Sunday, March 28, 2010

Movies I'm Watching: Delicatessen

Last night I watched Delicatessen, the next film on the three lists of little-known cinematic gems I'm going through. (For more on this topic, see my initial post on the subject, or use the "Movies I'm Watching" tab to the right.)

This one certainly fits the bill. I'd never heard of it, but it's wonderful. I'm virtually at a loss to describe it (I'll think of something, no doubt), so let me start with the conclusion: This is strange and wonderful and highly recommended. It's one of those films that seems both perfect and to make no sense at the same time--the sort of film that you keep going through over and over in your head for a long time after seeing it. It's a high-speed drive down the Autoroute strapped into a car that seems on the verge of losing control. There's nothing to do but sit back, watch the scenery whizzing past and hope to survive.

Delicatessen (French; 1991; Directed by Marc Caro and Jean-Pierre Jeunet, Starring Pascal Benezech, Dominique Pinon, Marie-Laure Dougnac, Jean-Claude Dreyfus, and Karin Viard) is like an underground comic come alive. The entire film plays out in, on, or immediately around a single crumbling building in a city of the future (Paris?) after some cataclysm has reduced the world mostly to rubble--or in the underground sewer tunnels controlled by what might be described as a group of vegetarian commandos. Food is scarce. People above ground do whatever they can to feed themselves. People are quietly hunted for meat like rats.

But there is some semblance of society still functioning. There are taxis. There is a mailman who delivers mail. There are newspapers.
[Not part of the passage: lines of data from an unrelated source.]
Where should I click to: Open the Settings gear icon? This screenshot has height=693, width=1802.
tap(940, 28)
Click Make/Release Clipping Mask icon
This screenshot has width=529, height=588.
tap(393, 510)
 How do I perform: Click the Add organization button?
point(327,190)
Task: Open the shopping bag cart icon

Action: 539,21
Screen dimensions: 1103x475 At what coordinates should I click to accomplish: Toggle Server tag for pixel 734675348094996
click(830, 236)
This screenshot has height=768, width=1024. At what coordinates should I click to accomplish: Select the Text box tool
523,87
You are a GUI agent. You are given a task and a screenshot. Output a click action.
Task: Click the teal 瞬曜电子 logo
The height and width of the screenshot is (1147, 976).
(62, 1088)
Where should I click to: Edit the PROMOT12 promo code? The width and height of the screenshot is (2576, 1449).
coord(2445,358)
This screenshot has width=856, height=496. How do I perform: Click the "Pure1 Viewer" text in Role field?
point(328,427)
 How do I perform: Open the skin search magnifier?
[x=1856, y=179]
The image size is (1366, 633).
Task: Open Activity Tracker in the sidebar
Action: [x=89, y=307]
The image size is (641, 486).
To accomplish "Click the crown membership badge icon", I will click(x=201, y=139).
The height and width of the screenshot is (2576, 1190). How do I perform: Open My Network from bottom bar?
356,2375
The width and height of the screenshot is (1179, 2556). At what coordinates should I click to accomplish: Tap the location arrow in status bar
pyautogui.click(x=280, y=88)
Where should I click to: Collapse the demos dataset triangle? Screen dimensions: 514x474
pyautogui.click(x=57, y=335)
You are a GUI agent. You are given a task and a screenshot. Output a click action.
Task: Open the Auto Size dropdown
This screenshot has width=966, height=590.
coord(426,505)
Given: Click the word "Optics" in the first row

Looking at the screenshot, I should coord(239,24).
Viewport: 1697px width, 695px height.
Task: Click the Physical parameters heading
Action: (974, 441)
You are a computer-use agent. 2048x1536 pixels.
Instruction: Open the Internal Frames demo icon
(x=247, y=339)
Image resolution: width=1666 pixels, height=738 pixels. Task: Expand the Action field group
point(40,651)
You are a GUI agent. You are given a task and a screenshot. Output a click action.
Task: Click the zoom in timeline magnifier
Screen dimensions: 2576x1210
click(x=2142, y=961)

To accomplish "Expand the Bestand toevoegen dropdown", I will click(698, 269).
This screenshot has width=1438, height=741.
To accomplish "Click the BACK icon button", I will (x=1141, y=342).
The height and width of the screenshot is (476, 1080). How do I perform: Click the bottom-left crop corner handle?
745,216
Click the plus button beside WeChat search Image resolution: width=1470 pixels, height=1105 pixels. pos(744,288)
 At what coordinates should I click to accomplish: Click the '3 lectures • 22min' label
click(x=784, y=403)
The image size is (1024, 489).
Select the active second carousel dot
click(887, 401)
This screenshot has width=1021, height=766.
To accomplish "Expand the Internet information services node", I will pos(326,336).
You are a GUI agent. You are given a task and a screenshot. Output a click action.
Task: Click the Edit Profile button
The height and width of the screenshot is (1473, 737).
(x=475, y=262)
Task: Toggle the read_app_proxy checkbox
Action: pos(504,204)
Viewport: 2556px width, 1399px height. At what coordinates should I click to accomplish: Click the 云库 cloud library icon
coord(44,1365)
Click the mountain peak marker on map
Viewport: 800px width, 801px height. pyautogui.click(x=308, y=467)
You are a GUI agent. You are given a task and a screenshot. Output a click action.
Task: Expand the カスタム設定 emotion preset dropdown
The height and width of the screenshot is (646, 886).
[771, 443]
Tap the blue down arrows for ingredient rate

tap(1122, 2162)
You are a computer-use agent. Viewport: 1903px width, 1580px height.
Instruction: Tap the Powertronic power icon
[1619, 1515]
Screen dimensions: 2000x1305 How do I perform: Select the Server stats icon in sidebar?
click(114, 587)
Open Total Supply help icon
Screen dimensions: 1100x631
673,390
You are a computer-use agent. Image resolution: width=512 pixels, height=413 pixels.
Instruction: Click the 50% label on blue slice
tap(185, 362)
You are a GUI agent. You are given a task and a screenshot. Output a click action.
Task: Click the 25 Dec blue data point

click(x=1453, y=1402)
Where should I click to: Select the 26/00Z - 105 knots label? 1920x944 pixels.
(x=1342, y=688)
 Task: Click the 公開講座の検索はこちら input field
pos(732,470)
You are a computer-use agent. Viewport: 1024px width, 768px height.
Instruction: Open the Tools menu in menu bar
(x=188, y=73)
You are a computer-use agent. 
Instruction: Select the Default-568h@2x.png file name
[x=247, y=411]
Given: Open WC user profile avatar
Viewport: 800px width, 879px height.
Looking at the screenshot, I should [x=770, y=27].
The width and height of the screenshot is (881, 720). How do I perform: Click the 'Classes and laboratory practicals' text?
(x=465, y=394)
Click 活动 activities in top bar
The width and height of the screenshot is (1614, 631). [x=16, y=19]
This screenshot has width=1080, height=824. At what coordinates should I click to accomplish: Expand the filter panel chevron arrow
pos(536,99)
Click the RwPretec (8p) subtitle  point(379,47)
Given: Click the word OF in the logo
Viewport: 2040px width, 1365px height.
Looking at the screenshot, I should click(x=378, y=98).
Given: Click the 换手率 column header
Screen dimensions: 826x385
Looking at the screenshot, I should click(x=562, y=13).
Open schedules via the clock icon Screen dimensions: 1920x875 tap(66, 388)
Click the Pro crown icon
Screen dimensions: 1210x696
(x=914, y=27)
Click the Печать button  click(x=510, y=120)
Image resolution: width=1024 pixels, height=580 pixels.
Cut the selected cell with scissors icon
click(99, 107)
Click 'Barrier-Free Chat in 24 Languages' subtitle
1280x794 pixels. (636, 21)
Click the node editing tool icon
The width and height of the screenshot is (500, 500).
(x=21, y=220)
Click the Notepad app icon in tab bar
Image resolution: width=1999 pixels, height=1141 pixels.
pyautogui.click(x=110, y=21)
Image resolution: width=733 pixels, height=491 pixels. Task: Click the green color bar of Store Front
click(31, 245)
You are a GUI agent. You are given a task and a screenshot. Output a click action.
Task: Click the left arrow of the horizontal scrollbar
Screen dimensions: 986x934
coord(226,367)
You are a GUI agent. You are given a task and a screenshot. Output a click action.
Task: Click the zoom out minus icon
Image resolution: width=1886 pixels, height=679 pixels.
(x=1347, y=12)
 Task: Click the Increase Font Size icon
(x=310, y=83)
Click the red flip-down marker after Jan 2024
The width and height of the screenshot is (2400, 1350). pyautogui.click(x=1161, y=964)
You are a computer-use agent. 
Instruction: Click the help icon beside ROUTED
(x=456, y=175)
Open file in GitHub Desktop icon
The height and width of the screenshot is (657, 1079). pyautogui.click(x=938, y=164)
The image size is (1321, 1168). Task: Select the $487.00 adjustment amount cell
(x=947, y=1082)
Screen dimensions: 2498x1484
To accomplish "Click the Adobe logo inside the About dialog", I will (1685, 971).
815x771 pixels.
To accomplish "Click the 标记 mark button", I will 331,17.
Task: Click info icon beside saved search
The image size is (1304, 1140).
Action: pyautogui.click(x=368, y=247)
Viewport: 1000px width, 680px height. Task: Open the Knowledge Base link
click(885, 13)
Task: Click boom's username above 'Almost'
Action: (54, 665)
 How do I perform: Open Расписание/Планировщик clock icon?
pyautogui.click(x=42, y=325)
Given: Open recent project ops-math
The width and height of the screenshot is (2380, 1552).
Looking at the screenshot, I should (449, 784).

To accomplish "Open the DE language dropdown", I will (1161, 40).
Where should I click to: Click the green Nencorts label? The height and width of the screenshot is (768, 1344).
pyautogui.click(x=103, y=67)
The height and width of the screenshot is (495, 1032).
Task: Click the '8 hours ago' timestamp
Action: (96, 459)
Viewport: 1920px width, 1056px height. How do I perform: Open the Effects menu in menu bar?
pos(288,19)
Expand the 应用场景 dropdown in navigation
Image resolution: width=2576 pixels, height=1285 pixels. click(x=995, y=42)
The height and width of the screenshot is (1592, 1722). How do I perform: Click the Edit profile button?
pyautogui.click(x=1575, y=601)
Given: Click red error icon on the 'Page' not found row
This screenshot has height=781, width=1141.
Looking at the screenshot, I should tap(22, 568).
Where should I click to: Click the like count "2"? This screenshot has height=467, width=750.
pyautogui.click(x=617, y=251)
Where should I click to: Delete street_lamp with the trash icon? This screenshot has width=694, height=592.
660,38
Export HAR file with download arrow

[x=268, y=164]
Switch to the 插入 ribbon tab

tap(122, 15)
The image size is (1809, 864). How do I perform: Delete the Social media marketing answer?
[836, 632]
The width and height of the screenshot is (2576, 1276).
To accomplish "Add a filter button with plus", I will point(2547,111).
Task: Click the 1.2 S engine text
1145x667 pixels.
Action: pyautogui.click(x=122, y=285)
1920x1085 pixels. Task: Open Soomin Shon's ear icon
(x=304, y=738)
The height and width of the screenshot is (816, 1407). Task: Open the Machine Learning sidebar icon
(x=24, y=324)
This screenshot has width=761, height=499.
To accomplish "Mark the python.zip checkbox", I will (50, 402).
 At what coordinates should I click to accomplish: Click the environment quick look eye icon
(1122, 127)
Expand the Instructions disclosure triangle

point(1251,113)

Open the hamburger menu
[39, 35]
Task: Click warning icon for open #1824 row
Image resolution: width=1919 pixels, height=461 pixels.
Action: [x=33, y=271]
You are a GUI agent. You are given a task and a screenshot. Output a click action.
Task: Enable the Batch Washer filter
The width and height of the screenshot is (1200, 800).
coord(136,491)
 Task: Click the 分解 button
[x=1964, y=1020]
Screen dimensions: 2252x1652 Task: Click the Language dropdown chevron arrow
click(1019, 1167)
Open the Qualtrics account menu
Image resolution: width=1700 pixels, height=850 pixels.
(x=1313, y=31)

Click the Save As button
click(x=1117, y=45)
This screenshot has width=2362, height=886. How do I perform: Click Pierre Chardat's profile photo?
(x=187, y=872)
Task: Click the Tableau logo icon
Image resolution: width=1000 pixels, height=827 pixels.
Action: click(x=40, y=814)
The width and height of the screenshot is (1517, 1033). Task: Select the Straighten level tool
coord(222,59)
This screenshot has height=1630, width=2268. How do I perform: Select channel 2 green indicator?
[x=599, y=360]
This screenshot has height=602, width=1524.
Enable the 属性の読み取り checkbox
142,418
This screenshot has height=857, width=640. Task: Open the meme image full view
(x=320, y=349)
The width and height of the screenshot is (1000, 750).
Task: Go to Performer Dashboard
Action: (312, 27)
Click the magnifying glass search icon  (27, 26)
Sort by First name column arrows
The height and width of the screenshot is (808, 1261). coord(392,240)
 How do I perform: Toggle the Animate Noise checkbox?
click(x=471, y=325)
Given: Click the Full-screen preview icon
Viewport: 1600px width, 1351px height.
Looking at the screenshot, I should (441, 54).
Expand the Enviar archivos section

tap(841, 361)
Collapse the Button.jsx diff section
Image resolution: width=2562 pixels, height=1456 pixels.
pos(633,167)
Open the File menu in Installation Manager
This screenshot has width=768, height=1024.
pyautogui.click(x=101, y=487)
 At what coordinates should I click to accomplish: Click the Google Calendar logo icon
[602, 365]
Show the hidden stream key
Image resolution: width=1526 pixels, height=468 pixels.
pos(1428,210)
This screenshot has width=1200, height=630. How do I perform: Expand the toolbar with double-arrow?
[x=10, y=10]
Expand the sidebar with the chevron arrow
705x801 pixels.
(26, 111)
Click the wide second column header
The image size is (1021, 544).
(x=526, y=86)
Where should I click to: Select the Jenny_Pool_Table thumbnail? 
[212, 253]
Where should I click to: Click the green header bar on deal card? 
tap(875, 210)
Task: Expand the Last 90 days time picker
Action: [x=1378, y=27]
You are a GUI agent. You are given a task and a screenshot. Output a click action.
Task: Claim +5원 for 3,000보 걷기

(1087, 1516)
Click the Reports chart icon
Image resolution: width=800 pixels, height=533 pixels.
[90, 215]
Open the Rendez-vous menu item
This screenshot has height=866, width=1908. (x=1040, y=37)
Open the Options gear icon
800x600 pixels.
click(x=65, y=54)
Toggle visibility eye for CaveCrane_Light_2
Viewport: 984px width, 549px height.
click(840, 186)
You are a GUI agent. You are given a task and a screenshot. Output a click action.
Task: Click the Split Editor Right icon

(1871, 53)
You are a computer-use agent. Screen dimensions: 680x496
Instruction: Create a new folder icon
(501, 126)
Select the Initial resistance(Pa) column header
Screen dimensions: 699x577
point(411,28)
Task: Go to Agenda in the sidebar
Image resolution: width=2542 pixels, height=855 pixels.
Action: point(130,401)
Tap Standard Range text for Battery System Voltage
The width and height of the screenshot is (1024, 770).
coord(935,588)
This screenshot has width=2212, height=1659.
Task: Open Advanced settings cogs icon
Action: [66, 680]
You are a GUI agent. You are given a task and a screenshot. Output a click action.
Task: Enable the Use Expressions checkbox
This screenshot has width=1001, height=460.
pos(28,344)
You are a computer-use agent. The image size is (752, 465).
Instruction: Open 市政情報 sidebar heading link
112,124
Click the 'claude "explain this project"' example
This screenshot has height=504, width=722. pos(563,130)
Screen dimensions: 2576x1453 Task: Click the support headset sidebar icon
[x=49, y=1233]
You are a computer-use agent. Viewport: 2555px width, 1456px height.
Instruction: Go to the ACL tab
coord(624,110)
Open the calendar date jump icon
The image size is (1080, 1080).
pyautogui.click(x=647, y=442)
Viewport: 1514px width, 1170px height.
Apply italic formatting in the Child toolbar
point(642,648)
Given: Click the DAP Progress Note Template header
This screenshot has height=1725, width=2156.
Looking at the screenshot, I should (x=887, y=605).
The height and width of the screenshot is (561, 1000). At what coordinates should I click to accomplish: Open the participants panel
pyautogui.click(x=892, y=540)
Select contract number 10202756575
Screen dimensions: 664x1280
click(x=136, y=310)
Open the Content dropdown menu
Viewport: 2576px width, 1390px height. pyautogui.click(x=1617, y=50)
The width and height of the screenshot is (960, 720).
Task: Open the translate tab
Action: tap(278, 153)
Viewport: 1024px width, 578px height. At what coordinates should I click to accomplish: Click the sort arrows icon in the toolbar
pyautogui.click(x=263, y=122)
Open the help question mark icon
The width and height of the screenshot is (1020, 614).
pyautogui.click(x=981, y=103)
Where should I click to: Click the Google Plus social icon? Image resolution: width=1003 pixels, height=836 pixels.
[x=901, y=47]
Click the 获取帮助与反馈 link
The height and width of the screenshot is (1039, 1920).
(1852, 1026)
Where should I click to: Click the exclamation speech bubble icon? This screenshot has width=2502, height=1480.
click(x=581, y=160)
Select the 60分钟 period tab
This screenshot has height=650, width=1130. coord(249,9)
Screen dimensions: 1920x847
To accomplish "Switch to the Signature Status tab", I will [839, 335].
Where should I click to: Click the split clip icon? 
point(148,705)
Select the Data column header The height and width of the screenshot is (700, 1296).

The butcher, owner of the delicatessen at street level in the building, keeps an ad running that seeks a handyman to help with chores. The people that answer these ads keep disappearing....

The film starts with the arrival of the latest handyman, one Louison (Dominique Pinon), a former circus performer who proves more resourceful than the butcher bargains for. Delicatessen is a small war in progress and the viewer has a seat at the front lines--obscured as the view is by heavy mists and the frightening, unfamiliar rules of this post-apocalyptic world. A general sense of disorientation is heightened by effective use of montages and distorted dream sequences.

The sound of Delicatessen is wonderful. Some of the funniest scenes in the movie (and this is a comedy) involve orchestrated sound samples. Patching together the sounds of everyday actions to produce music is now a staple of TV advertising, but once it was a novel idea. I don't pretend to know who thought of it. I first heard something like this listening to Pink Floyd's 1973 Dark Side of the Moon--remember the opening of Money, where the cash register sounds "play" the introduction? Delicatessen uses this device to wonderful effect. Everyone in the building is subordinate to the Butcher and dependent on him for food. The point is hilariously driven home when the squeaking springs of the amorous Butcher's bed momentarily take over control of everything going on in the building; every sound begins to fall in with the gradually quickening rhythm of the Butcher's love-making. Later, handyman, Louison, looking for the noisy coil to oil is just as funny when he tests the springs of the squeaky bed with the Butcher's lover (she has asked him to silence the squeak--and he does).

To say too much would be to spoil the fun. (For the squeamish among you, there is very little blood, despite the gruesome premises behind the story.) Strange and wonderful and highly recommended.

[Update: I was just reading about the film and I see that the writer of the screenplay is normally a writer of comic books--which explains a lot.]

1 comment:

  1. Delicatessen is one of my very favorite films. I'm normally not a dark/noir/gruesome person, but it's so artfully done, that there's very little actual gore. It's mostly just a very eerie suspense. And the visuals are stunning. I love Jeunet.